The use of
thiotepa (TH) is increasing, especially in
stem cell transplantation, mainly due to its safety and blood-brain barrier penetration. We evaluated the use of TH in a murine model simulating autologous
stem cell transplantation, with or without additional agents. Between 1 and 11 days following inoculation of BALB/c mice with 10(5)-10(8)

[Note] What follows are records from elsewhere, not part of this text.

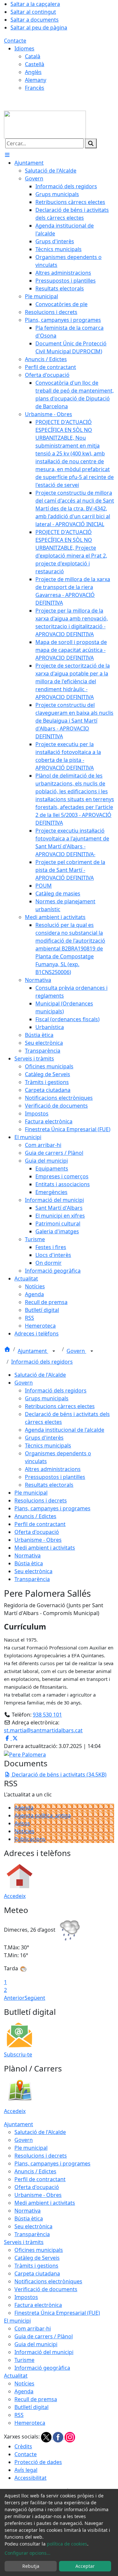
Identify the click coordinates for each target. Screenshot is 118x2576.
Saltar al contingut (33, 11)
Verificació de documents (45, 2289)
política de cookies (67, 2544)
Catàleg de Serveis (37, 2257)
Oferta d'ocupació (36, 1532)
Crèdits (23, 2446)
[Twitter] (47, 2436)
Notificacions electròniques (48, 2281)
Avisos (22, 1823)
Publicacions (30, 1839)
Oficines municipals (38, 2250)
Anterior (14, 1997)
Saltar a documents (34, 19)
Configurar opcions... (27, 2553)
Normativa (27, 1555)
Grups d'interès (44, 1437)
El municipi (17, 2320)
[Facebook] (59, 2436)
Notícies (24, 1831)
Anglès (33, 72)
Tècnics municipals (48, 1445)
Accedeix (15, 1896)
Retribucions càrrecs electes (60, 1406)
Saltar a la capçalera (35, 4)
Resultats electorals (49, 1484)
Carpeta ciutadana (37, 2273)
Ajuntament (33, 1350)
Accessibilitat (30, 2477)
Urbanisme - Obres (38, 1539)
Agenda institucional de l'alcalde (64, 1429)
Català (32, 56)
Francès (34, 87)
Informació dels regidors (42, 1361)
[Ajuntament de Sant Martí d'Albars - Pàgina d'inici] (45, 124)
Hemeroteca (29, 2422)
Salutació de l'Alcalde (40, 1374)
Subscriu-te (18, 2054)
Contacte (15, 40)
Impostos (26, 2297)
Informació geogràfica (42, 2367)
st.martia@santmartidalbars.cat (43, 1730)
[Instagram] (70, 2436)
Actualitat (16, 2375)
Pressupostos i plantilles (55, 1477)
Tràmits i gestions (36, 2265)
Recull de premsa (35, 2399)
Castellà (34, 64)
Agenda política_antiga (42, 1815)
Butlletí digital (31, 2407)
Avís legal (25, 2470)
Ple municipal (31, 1492)
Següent (35, 1997)
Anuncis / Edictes (35, 1516)
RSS (19, 2415)
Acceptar (85, 2566)
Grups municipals (47, 1398)
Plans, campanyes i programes (52, 1508)
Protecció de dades (38, 2462)
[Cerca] (91, 143)
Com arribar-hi (32, 2328)
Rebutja (30, 2566)
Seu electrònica (33, 1571)
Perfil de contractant (40, 1524)
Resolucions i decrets (40, 1500)
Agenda (23, 1807)
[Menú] (7, 154)
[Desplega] (53, 1351)
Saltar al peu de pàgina (38, 27)
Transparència (32, 1579)
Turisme (24, 2360)
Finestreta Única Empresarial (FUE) (57, 2312)
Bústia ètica (28, 1563)
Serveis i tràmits (24, 2242)
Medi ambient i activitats (44, 1547)
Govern (76, 1350)
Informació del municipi (43, 2352)
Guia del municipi (35, 2344)
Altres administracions (53, 1469)
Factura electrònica (38, 2305)
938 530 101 (47, 1714)
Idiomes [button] (24, 48)
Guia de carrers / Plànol (43, 2336)
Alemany (35, 79)
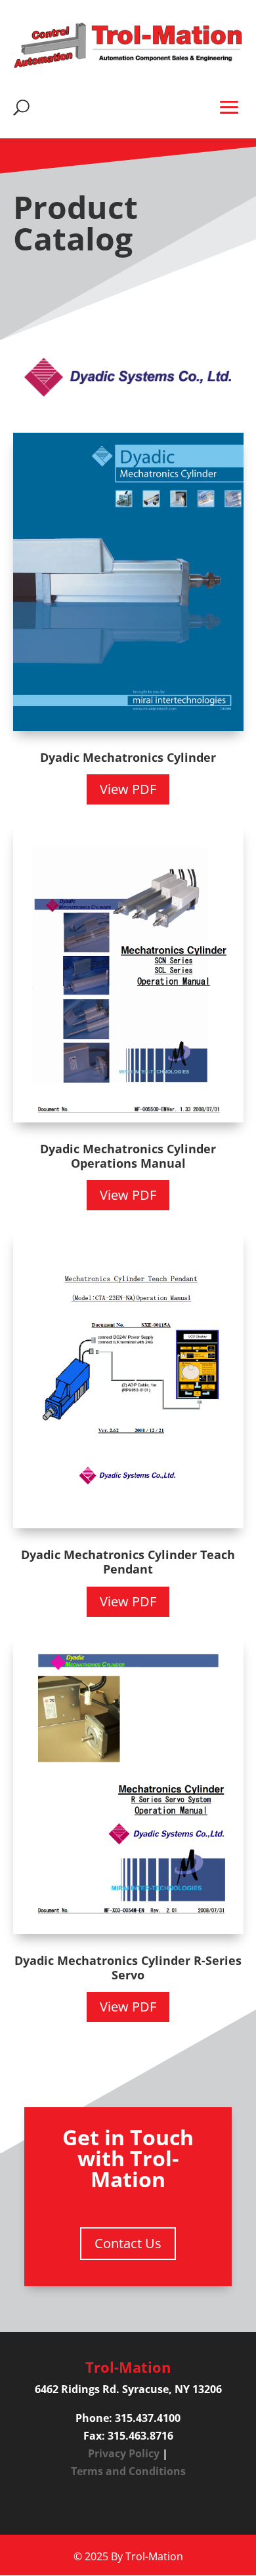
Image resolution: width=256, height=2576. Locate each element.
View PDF (128, 789)
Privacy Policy (124, 2453)
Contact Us (128, 2243)
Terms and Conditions (128, 2471)
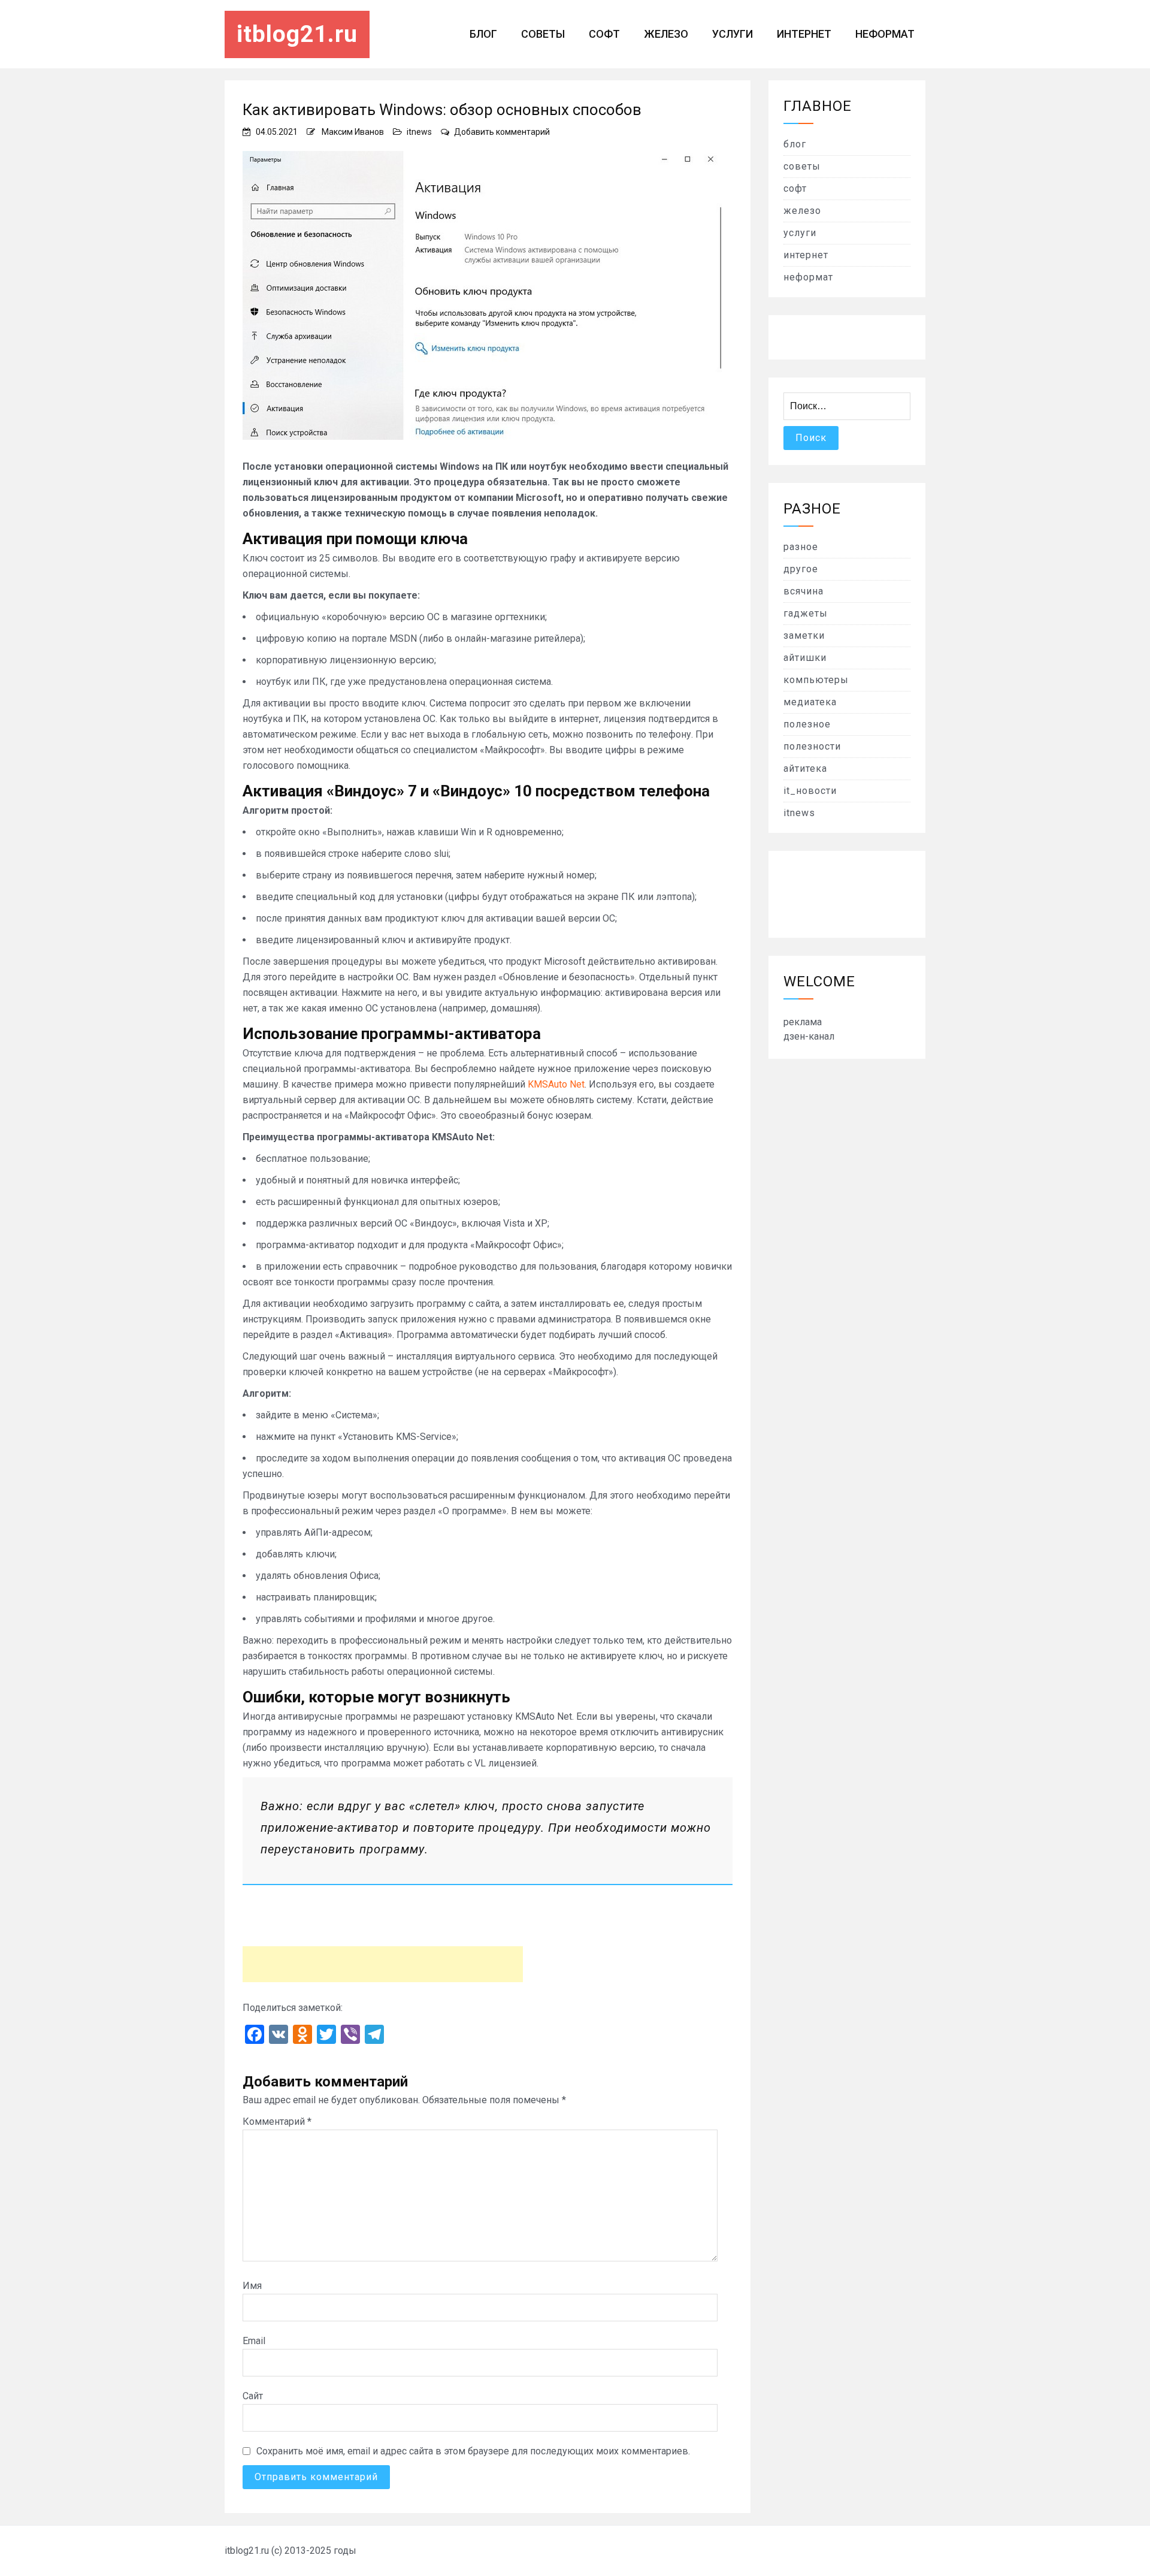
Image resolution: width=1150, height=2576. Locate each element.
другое (800, 569)
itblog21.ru (297, 34)
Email (254, 2341)
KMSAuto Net (556, 1084)
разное (800, 546)
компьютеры (816, 679)
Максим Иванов (353, 132)
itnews (419, 132)
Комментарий (277, 2121)
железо (666, 34)
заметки (804, 635)
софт (604, 34)
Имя (252, 2285)
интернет (804, 34)
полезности (812, 746)
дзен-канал (808, 1036)
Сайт (253, 2396)
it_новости (810, 790)
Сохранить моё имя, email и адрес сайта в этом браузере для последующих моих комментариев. (473, 2451)
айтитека (805, 768)
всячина (803, 591)
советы (543, 34)
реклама (802, 1022)
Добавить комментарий (502, 132)
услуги (732, 34)
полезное (807, 724)
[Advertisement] (383, 1964)
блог (483, 34)
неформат (885, 34)
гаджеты (805, 613)
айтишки (805, 657)
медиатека (810, 702)
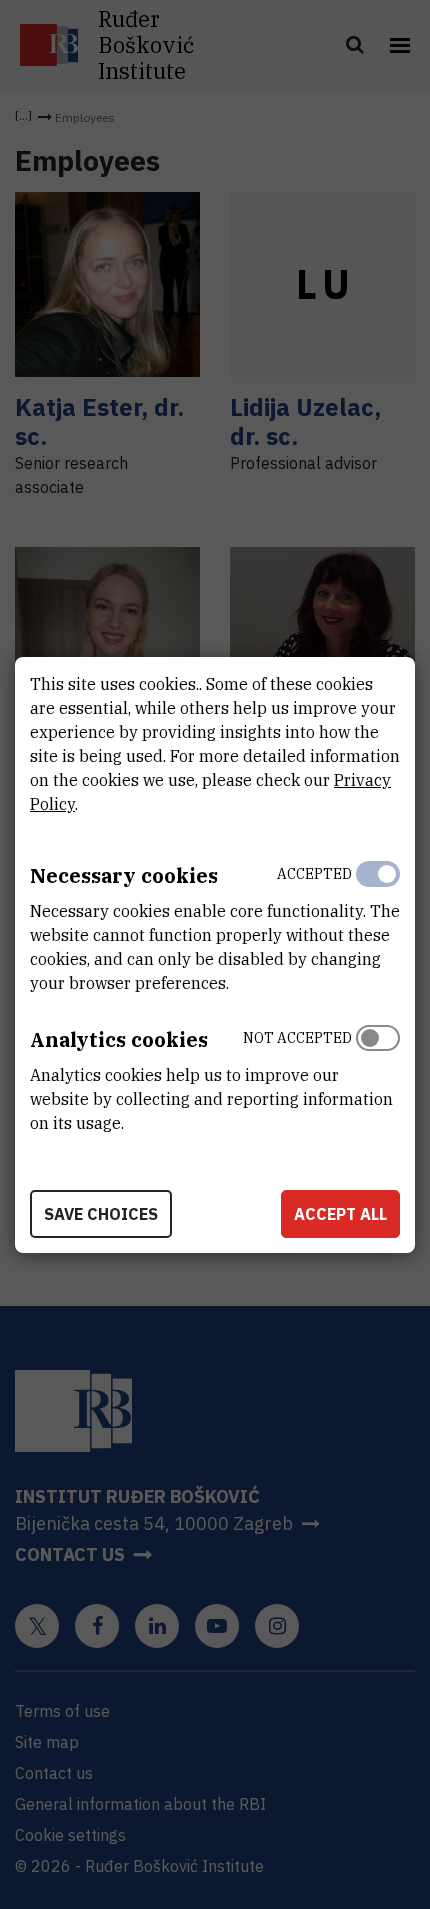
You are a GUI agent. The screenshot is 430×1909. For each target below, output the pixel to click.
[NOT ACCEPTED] (378, 1076)
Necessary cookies (124, 875)
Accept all (340, 1214)
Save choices (101, 1214)
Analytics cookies (119, 1039)
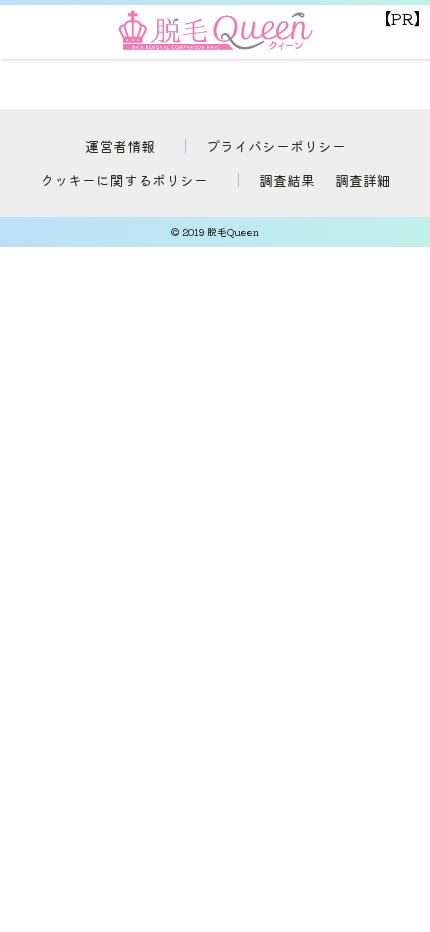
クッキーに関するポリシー (124, 180)
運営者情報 (120, 146)
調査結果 (287, 180)
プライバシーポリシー (276, 146)
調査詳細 (363, 180)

B-cell leukemia (BCL1) cells (simulating pre-transplant
leukemia loads), each group received an 'induction-like' irradiation and/or cytotoxic regimen. Animals were either followed without treatment, or an adoptive transfer (AT) was performed to untreated BALB/c mice. Administered alone without AT, high-dose TH did not change the time to appearance of
leukemia. Nevertheless, in the AT experiments, TH as a single agent showed better antileukemic activity than
busulfan (BU).
Cyclophosphamide (CY)-containing regimens were the most effective, and the TH-CY combination was as effective as the commonly used BU-CY combination, and more effective than the BU-TH combination. Moreover, a synergistic effect was seen in the TH-CY combination (none of the animals developed
leukemia, whereas 4/10 animals in the CY-TBI group developed
leukemia (P=0.029)). In conclusion, although TH produced only a moderate effect against BCL1
leukemia when used alone, its combination with CY is promising and should be tested further in allogeneic murine models and clinical studies.